Co zrobić
Powtórz dosłownie wszystko w rekordach od samego początku aż po wiersz zawierający „Action: tap(383, 182)”, łącznie z tym wierszem. Obrazów nie umieszczaj w odpowiedzi.
---------- Udostępnione dane ----------
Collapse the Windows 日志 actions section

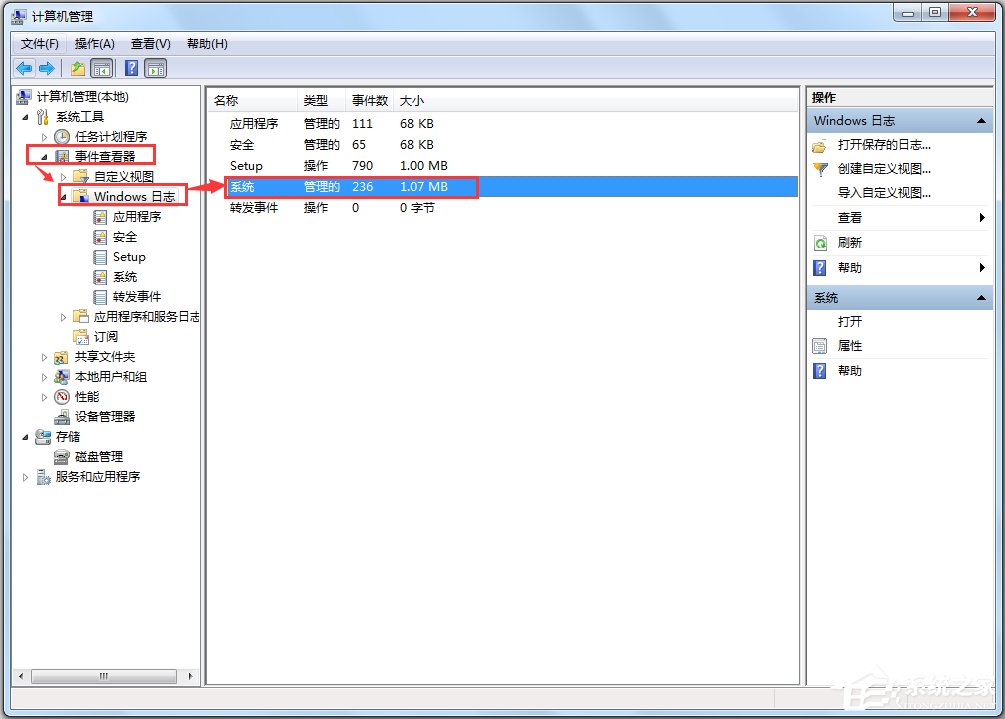(980, 121)
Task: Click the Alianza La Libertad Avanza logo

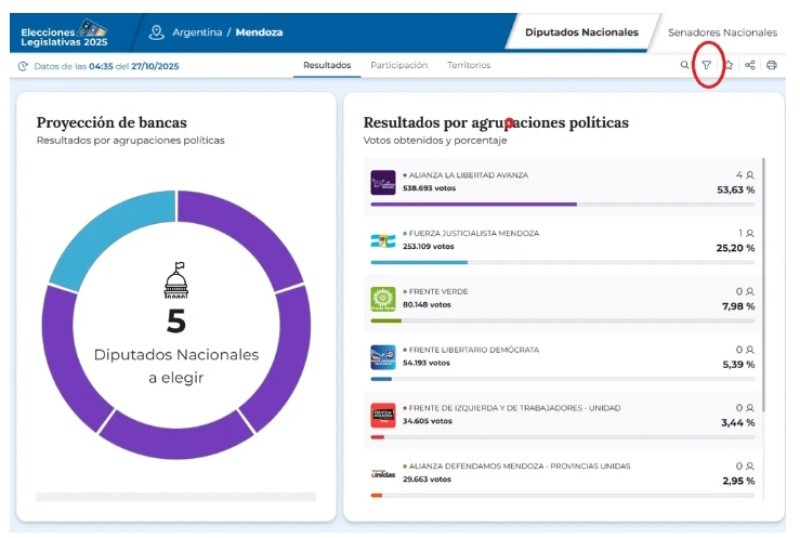Action: tap(383, 182)
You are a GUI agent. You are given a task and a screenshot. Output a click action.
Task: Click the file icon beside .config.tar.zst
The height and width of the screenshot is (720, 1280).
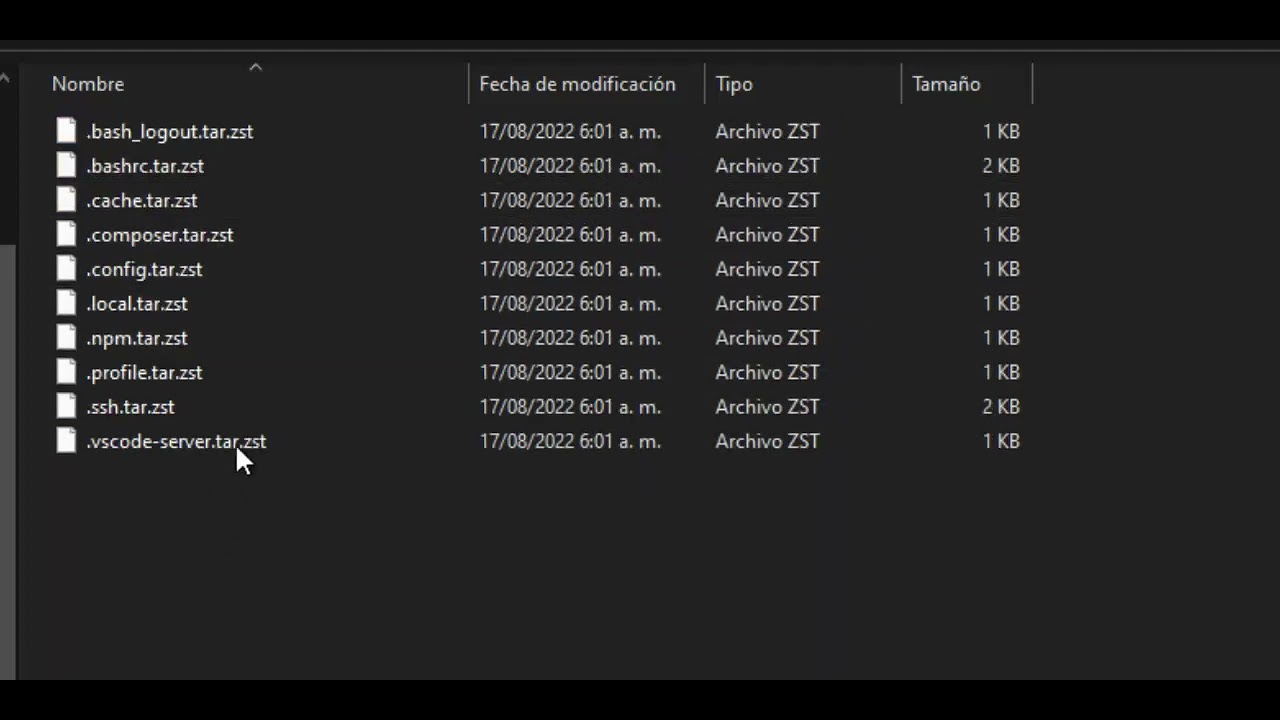[x=66, y=269]
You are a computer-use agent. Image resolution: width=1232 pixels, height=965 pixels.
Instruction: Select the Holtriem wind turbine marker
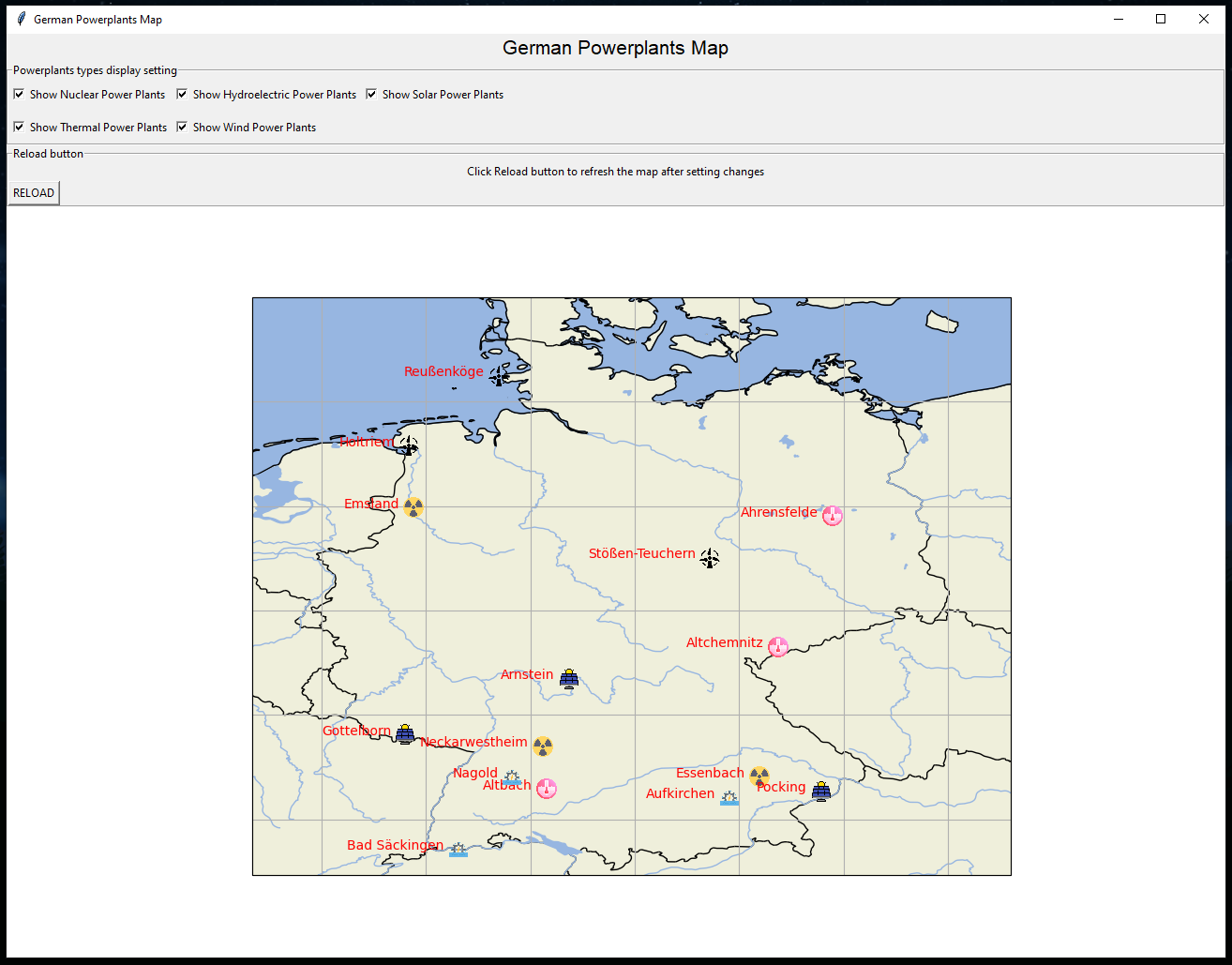point(409,446)
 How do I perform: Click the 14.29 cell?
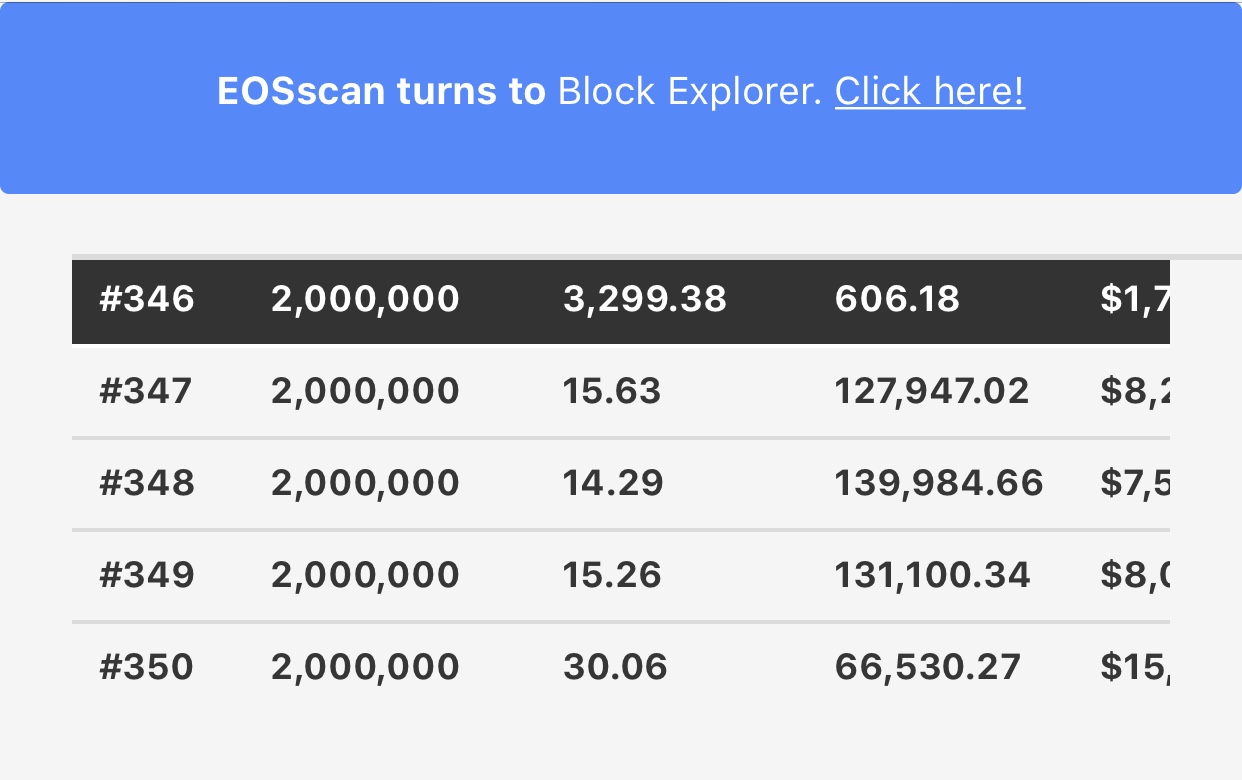613,483
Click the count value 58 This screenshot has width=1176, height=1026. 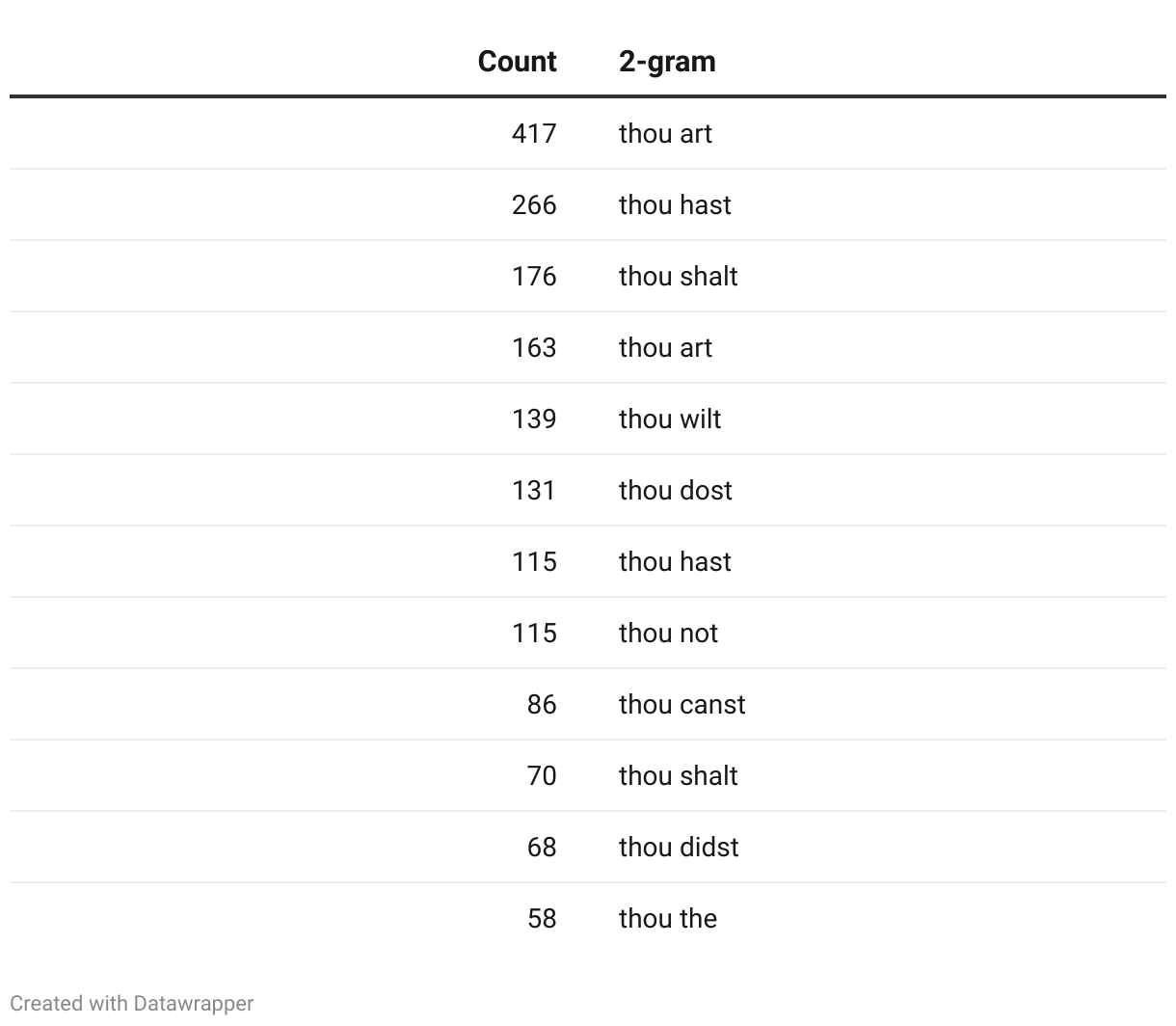point(542,918)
----------
Odpowiedź na zadanie
Collapse the Windows 日志 actions section

(980, 121)
Task: Click the Alianza La Libertad Avanza logo

Action: tap(383, 182)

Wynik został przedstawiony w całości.